Едва слышный выдох затерялся в гудящем хаосе зала. Её пальцы, дрожа, коснулись светлых волос сестры, безжизненно раскинувшейся у неё на коленях.
Это была её ошибка. Её провал. Крест, к которому она сама пригвоздила тех, кто ей доверял. Который ей теперь нести.

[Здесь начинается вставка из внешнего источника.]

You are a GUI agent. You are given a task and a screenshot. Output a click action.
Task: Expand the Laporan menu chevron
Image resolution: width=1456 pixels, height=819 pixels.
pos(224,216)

— Я подвела тебя... всех... вас...
Ответом на сожаление служила лишь неподвижная фигура, чьё, словно отлитое из воска, лицо озаряли кровавые блики. Они исходили от единственного источника света в этом аду — гигантского, нестабильного портала, окружённого мерцающими, впитывающими энергию алыми кристаллами, растущими прямо из бетонного пола, что разорвал положенный десятки лет назад кафель. Детище советского техногенного величия — символ объединения республик и рывка в будущее — билось в агонии, выплёскивая ничем не сдерживаемую энергию ядовитыми потоками, напоминающими щупальца древнего зверя, что, наконец, вырвался на свободу после заточения, длившегося почти век. Каждый разряд бил по остаткам сдерживающей клети, добивая и без того уже мёртвую конструкцию, что ещё недавно питала энергией Союз ценой заточения этого монстра.

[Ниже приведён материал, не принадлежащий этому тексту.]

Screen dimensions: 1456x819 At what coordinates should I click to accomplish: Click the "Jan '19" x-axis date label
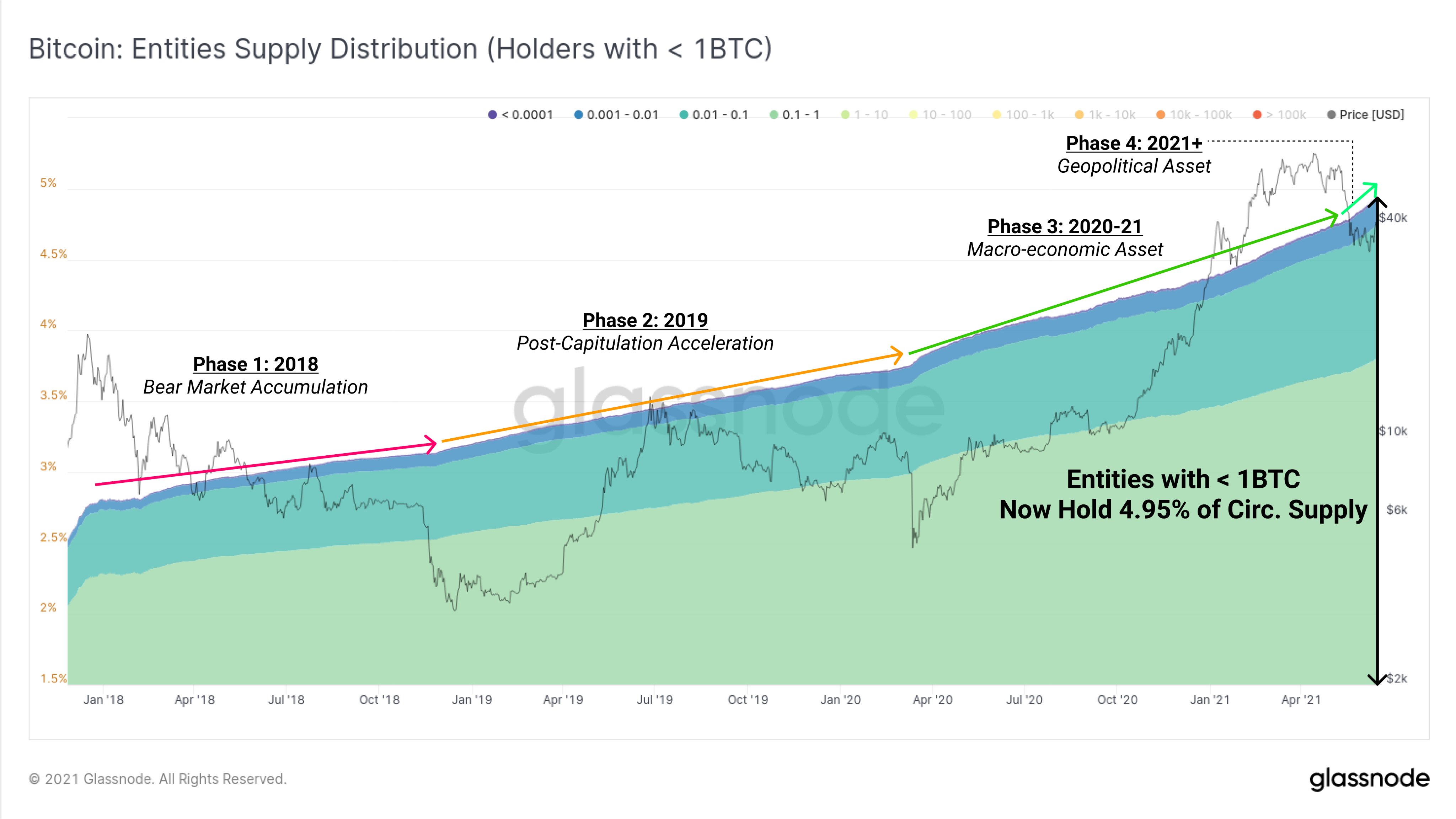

И тут до неё донеслось... нет, не звук. Не сразу. Сначала — ощущение. Ощущение присутствия. Чужого, тяжёлого, давящего. Секунду спустя сознание уловило шаги — неровные, словно к ней подкрадывался раненый и жаждущий реванша зверь. Шаги, под тяжестью которых осколки стекла на кафеле не скрипели, а превращались в мелкую пыль.
Но Анастасия Игатова, лейтенант, чьё имя когда-то вселяло страх в сердца врагов союзных государств, оставалась глуха. Её мир сузился до бледного лица сестры, из уголка губ которой текла тоненькая струйка крови. И до всепоглощающего чувства вины. Боль отчаяния впивалась в виски стальными когтями, затуманивая периферийное зрение.

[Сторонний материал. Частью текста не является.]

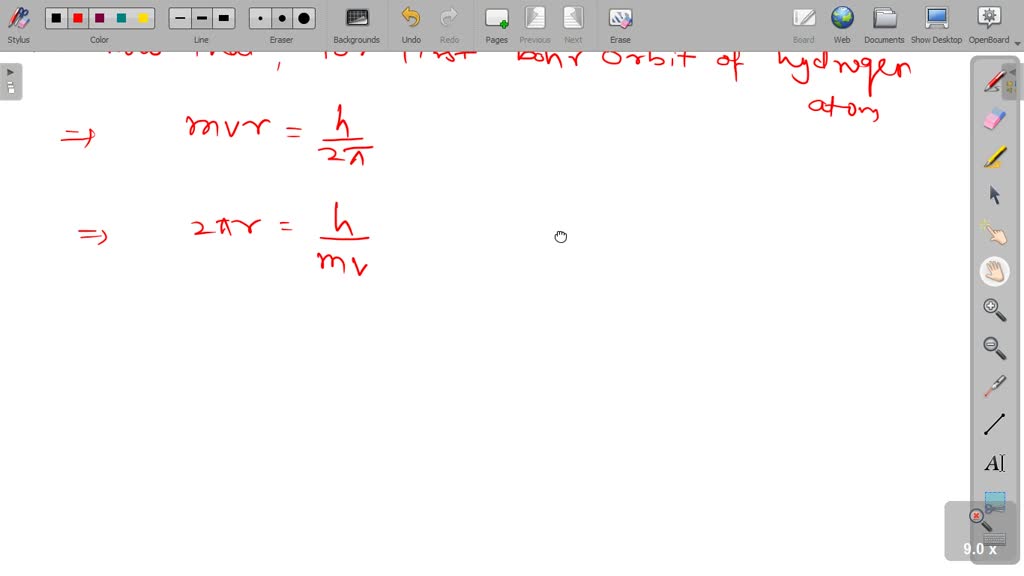The width and height of the screenshot is (1024, 576).
Task: Select the Laser Pointer tool
Action: click(x=994, y=386)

Осознание наступило запоздало — в тот самый миг, когда тёплое, почти живое дуло пистолета упёрлось ей в затылок. Металл, ещё не остывший после недавних выстрелов, жёг кожу куда сильнее, чем любая искра.
Искажённый повреждённым войскодером механический голос пророкотал над ней, сидящей на коленях — холодный и безэмоциональный, как приговор:
— Хватит ныть, Игатова.
Москва, проспект Вернадского
29 октября 2074 года
06:14
— Нет! — голос Анастасии прозвучал как щелчок взведённого курка. Один точный выстрел в основание любого возражения.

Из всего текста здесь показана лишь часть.